Do we need a perfect ground-truth for benchmarking Internet traffic classifiers?
Oliveira, M. Rosário; João Neves ; Valadas, Rui; Paulo Salvador
2015 Proceedings IEEE INFOCOM, (2015), 2452–2460
The classification of Internet traffic using supervised or semi-supervised statistical learning techniques, both for anomaly detection and identification of Internet applications, has been impaired by difficulties in obtaining a reliable ground-truth, required both to train the classifier and to evaluate its performance. A perfect ground-truth is increasingly difficult, or sometimes impossible, to obtain due to the growing percentage of cyphered traffic, the sophistication of network attacks, and the constant updates of Internet applications. In this paper, we study the impact of the ground-truth on training the classifier and estimating its performance measures.

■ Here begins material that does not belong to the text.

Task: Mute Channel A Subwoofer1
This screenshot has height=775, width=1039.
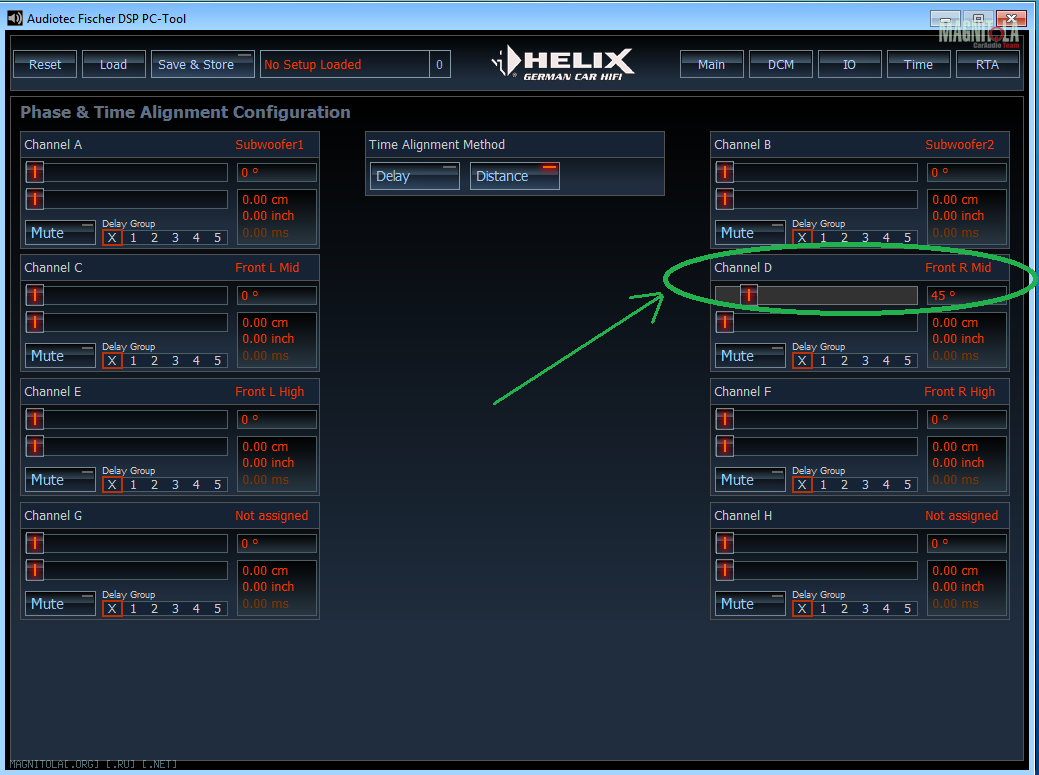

We show both theoretically and through simulation that ground-truth imperfections can severely bias the performance estimates. We then propose a latent class model that overcomes this problem by combining estimates of several classifiers over the same dataset. The model is evaluated using a high-quality dataset that includes the most representative Internet applications and network attacks. The results show that our latent class model produces very good performance estimates under mild levels of ground-truth imperfection, and can thus be used to correctly benchmark Internet traffic classifiers when only an imperfect ground-truth is available.